# Western NY Hobby Keeper



## Mr.N (Jan 20, 2013)

The title to this message may be premature seeing as how the only thing I'm "keeping" at the moment are some notes from my local beekeeping association's "beginner course" and a copy of my check for the deposit on two nucs from a local apiary -- but that's enough to make it feel like a commitment at this point.

Anyway, the Western NY and hobby parts are accurate enough. 

So I've dabbled in chickens, rabbits, and cows, but having moved off the farm and my new place being mostly lawn and woods and without any substantial outbuildings for the keeping of livestock and feed, it seemed like honey might be a good hobby crop for this place.
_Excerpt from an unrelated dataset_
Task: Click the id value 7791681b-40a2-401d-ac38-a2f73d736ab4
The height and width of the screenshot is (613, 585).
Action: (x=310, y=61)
I have almost zero experience in insect husbandry, and a typical to slightly elevated fear of stinging critters, which to me seem like two good reasons to dive into this.
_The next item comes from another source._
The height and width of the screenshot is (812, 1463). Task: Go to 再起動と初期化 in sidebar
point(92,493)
My local apiary was very helpful in aiding me in creating a list of necessities to have on hand when my nucs arrive and I was impressed with the welcoming and genuine attitudes of the folks in the beekeeping association (WNYHPA) during the course they taught. So far my experience with beekeepers has been quite good and I look forward to getting to know more in the community.

Initially, I was thinking of going horizontal top bar but I think I'll start with a more success orientated approach and cut my teeth on the method that's most familiar to the majority of my local community. Maybe when I've developed some confidence in my skills I'll broaden my scope to include this alluring minimalist approach. . . and maybe not. We'll see. 

If I'm allowed to ask for advice in this welcome forum, it would be what's my best choice for a beginner beekeeper's instruction manual? My nuc provider recommended the author Roger Morse, but he couldn't recall the title and I can't tell which of his might be the best. Any thoughts or other recommendations? I'm sure I'll search the main forums further as well, but direct advice is certainly welcome.

Thanks for reading.


----------



## Lazer128 (Dec 15, 2012)

Welcome to the site! I'm a newbie so you won't get any advice from me. I look forward to learning from the good folks on here that answer your questions.


----------



## Rader Sidetrack (Nov 30, 2011)

Welcome to Beesource!

I find Michael Bush's site very helpful:
http://www.bushfarms.com/bees.htm
If you want, you can buy his book, but as he says, most of the book is available for free on his site.


----------



## dixiebooks (Jun 21, 2010)

surely you have already seen it but, if not, here is a link to the KY Beekeepers guide: http://www.kyagr.com/statevet/documents/OSV_BEE_BeekeepingGuide.pdf

Here is the one for TN: http://bees.tennessee.edu/publications/BeekeepingInTennessee.pdf

Also, for online sources, www.bushfarms.com cannot be underestimated.

Good luck.

-js


----------



## AmericasBeekeeper (Jan 24, 2010)

Welcome Mr. N! 
The New Complete Guide to Beekeeping, by Roger Morse


----------